Like the rest of post-independence Timor Leste the spectre and expectation of development looms large in Baucau, the municipal hub of the east and the nation’s second largest city.2 Yet in this ‘in desperate need of development’ economy, less discernible to the unacquainted is the fact that the customary processes of exchange and inclusive sociality tracked in the pages of this book are equally enmeshed in complicated relationships with the formal state and capitalist sector. In this chapter I explore the renaissance of custom in Baucau town and surrounds and its many challenges. I begin with a discussion of the issues which confronted customary water governance in the late twentieth century and then examine the independence-era reassertion of ancestral identities and relationships. Through all of this I shed light on the multiple ways these worlds are being (re)negotiated ‘cleaving’ together and apart with powerfully discursive alternative practices and relational materialities (Lavau 2013). I also examine the ways in which the substantial resources invested to build community-based water supply systems and carry out hydrogeological research have to date elided substantive consideration of the complex socio-ecological variables impacting on the use and management of water resources in this particular karstic zone.
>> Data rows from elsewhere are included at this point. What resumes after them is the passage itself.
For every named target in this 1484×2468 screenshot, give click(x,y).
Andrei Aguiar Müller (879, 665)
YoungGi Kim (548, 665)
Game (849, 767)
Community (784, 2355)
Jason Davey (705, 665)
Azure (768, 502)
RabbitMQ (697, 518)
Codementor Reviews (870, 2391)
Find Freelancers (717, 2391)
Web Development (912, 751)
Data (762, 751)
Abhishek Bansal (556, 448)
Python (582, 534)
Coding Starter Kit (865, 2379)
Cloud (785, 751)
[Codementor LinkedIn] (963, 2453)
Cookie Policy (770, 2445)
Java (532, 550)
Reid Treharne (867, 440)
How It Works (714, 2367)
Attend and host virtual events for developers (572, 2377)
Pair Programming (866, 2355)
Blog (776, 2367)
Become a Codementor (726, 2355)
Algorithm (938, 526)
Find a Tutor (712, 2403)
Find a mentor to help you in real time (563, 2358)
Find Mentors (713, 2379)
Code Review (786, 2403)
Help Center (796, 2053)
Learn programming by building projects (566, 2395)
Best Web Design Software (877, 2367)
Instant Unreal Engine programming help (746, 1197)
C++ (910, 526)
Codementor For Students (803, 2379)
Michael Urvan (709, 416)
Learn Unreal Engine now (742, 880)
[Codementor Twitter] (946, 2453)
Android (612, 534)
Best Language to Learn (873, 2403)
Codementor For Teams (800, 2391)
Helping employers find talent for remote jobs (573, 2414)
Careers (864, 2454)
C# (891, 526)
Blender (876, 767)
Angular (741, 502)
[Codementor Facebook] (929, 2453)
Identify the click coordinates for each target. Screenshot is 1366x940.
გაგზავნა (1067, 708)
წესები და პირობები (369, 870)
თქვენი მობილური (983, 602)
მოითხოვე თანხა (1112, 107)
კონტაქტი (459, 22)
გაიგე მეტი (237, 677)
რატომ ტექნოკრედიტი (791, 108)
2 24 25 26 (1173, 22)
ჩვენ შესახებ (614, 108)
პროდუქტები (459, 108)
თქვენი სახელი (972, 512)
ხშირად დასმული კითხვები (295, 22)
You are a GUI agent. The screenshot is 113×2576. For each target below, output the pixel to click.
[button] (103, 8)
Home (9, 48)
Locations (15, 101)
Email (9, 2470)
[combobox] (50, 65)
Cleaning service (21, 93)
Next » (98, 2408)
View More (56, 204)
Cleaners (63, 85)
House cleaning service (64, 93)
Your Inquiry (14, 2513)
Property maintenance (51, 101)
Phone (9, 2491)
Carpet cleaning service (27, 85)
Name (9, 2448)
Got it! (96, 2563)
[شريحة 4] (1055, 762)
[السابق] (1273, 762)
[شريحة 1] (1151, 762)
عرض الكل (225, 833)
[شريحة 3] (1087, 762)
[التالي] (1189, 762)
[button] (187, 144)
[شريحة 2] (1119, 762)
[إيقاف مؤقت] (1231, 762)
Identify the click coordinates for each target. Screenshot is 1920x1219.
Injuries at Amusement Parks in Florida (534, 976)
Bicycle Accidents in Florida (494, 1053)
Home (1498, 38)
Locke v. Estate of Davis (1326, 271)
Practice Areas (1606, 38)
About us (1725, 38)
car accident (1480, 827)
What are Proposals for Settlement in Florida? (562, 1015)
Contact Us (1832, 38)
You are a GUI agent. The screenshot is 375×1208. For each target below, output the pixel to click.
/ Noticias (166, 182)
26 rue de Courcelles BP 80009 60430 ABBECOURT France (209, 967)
During my fieldwork for this book, the Timorese government (in association with USAID) was developing new land and property laws and trialling a process of land registration to further demarcate property and create secure land markets, particularly in urban areas (Rede Ba Rai 2013; Fitzpatrick et al. 2012). Another part of the bureaucracy was working with international advisers to draft new national water laws and policies (Jackson and Palmer 2012). This meant that as local peoples were embracing their freedom to reconstitute their ancestral traditions and invigorate relations among themselves, they were also drawn into processes which sought to define land and resources through new systems of abstraction, legibility and value. Despite the land registration trial being limited to urban Baucau, the consequence of this discursive intervention across the zone was that a new emergence was underway: ‘agora rai folin iha’ (‘now the land has a price’). The immediate effect of the new laws was to enhance the power of the state to ‘purchase’ long-term leases or expropriate lands for development (Rede Ba Rai 2013; Stead 2014). Such a powerfully

discursive set of practices overlaid existing relational processes with new tensions. In Baucau, the result has been disquiet, simmering anxiety and even violence between local residents, neighbours and families. Sub-village heads say they are now called to intervene and mediate in an unprecedented number of local property disputes. At the same time as new land titling processes are being trialled, made legible and passed into law, district administrators and their national level counterparts eagerly encourage and plan for development and international investment in the district. Village heads are asked to support particular development visions often prior to community ‘socialization’, and this inadequate ‘consultation’ leaves many villagers uninformed and embittered. District administrators meanwhile are hopeful that new national political administrative laws will drive a municipal makeover. Amidst this milieu of aspirational rhetoric and weak consultation, national and international aid agencies roll out a bewildering and repetitive suite of ‘global best practice’ development programmes aimed at improving wellbeing, livelihood capacities and local governance (cf. Peake 2013; Shepherd 2013). In all this planning for economic development, to deliver services, to build local capacity, to create jobs and wellbeing, the formal sector continually ignores or underestimates the extant capacities for active economic engagement, social and environmental governance which is manifest in the customary economy. While some customary practices may be recognized in rural development initiatives, this recognition is routinely dichotomized against urban enclaves such as Baucau which are imagined to harbour only remnant traditions (see ARD 2008; Costin and Powell 2006). Yet the discursive sidelining of the customary economy and attachments to place does not mean that they go away. As we saw in the previous chapter, customary understandings of exchange and ‘inclusive sociality’ are very much ongoing concerns in both rural and urban areas. To understand both the commitment to, and the halting re-emergence of, such ritual relationships in the independence era, below I examine the succession of late colonial ‘developments’ that have impacted on Baucau’s water supply and customary governance.